One thing that obviously attracts Tarantino is Corbucci's
radical political use of genre. His villains are land owners (Django); or
respectable bankers, as in Navajo Joe; or people working for the authorities,
The Mercenary and The Great Silence; whereas his heroes are the
disenfranchised, such as the young Burt Reynolds who takes the lead as an
avenging Indian in Navajo Joe. If his hero is a man of few words, it isn't a
stylistic choice - Clint Eastwood putting his pencil through Leone's overly
wordy script - it's because Silence (Jean-Louis Trintignant) has had his throat
lit as a child and who now stands up for those who otherwise wouldn't have a
voice. Harmonica in Once Upon a Time in the West is an almost wordless avenger,
but his vengeance facilitates the onset of a civilisation he has no real time
for; Silence, on the other hand, fights to save the impoverished and against
the worst savageries of capitalism.
Leone's politics are lightly worn - with the exception of
A Fistful of Dynamite and its opening quotation from Chairman Mao -
civilization is to be scoffed at and there is a distaste for the equation of
money and human life, but there is no real anger and his heroes are
participants rather than rebels.

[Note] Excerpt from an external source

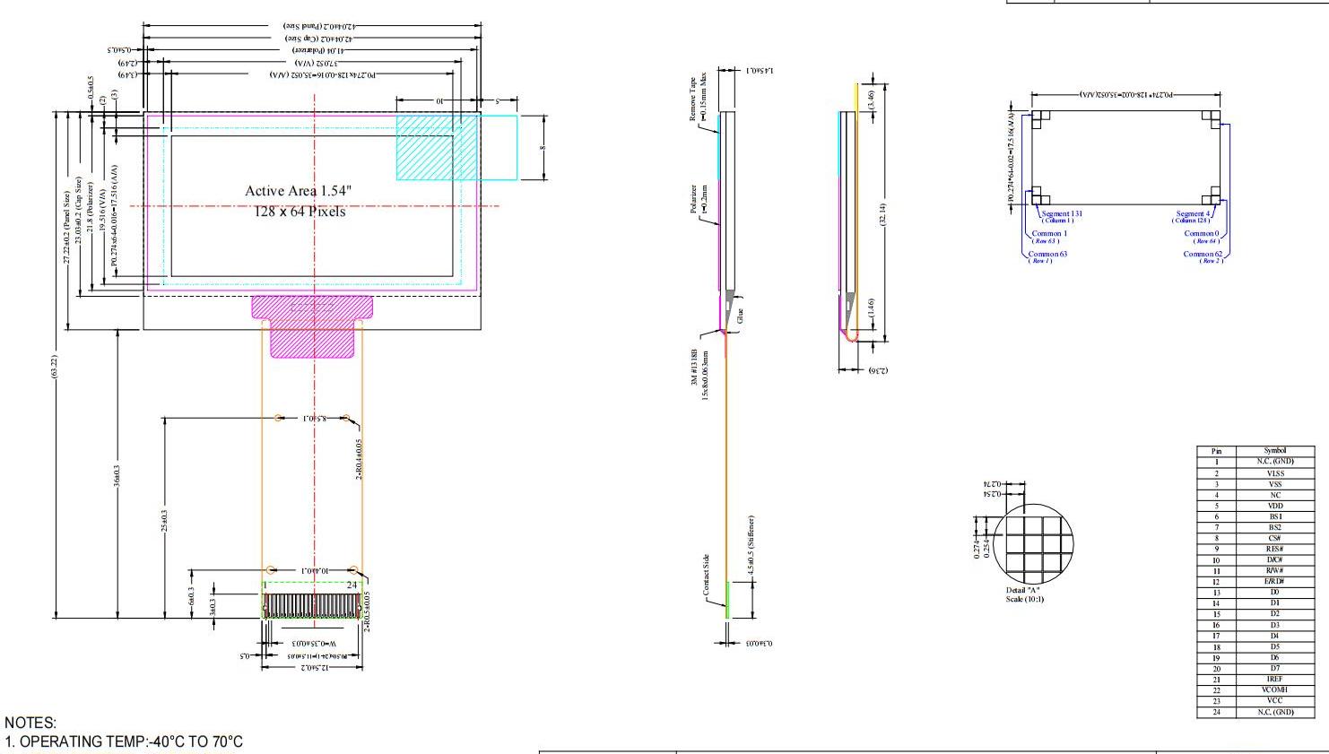Screen dimensions: 1329x754
Task: Click the "Glue" label in side view
Action: click(741, 316)
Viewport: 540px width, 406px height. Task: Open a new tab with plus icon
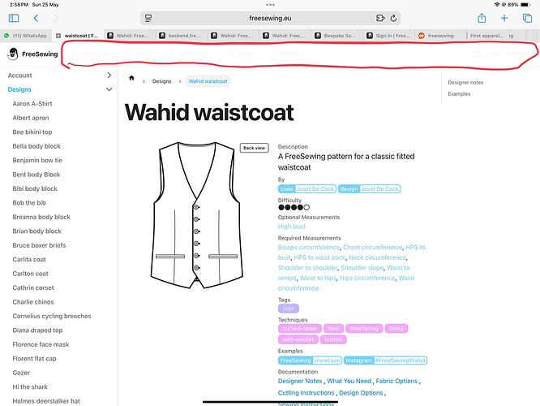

Instead, Corbucci's films always have a
broader political context, in which the gunfighter is only an element and of
limited use. The conclusion of The Great Silence will come as a shock both for
its deep pessimism and the break with genre, showing that the gunslinger is not
a superhero and will not overcome his obligatory beating. Another difference
which might at first appear superficial is the weather. Leone's westerns are
parched, scorched affairs, set on the Mexican border, occasionally drifting
into the desert. It rains at the beginning of For a Few Dollars More but
nothing like the downpour that drenches Franco Nero's coffin dragging
gunslinger, Django. The mud of the town is grimier than anything in Leone. With
its lofty snowscapes, The Great Silence has a striking but frigid beauty, a
cold which matches the bleakness of the film's denouement and a scale which
dwarves the protagonists.
Finally, there's the violence. Leone's films gained a
reputation for bloodshed in contrast to the classic westerns which had largely
migrated to the safety of television, but Leone's violence is quick and
contained. The build-ups are long, but the violence itself is almost over
before it begins, with the exception of the obligatory beating. Corbucci takes
the violence to another level. Where Eastwood's Man with No Name might be given
a sound beating, Silence and Django are beaten and have their hands destroyed.
Leone's villains are bandits and outlaws, his heroes bounty hunters or
avengers. In Corbucci's films, the bounty hunters gun down unarmed prisoners;
in Navajo Joe it's they who scalp the Indians. Even the heroes are soiled by
the violence they perpetrate and are challenged on it. Silence plans to collect
a bounty on Loco (Klaus Kinski) and cynically provokes gunfights so he can kill
the other bounty hunters 'legally'. When Loco gets the upper hand, the ensuing
massacre is all "according to the law".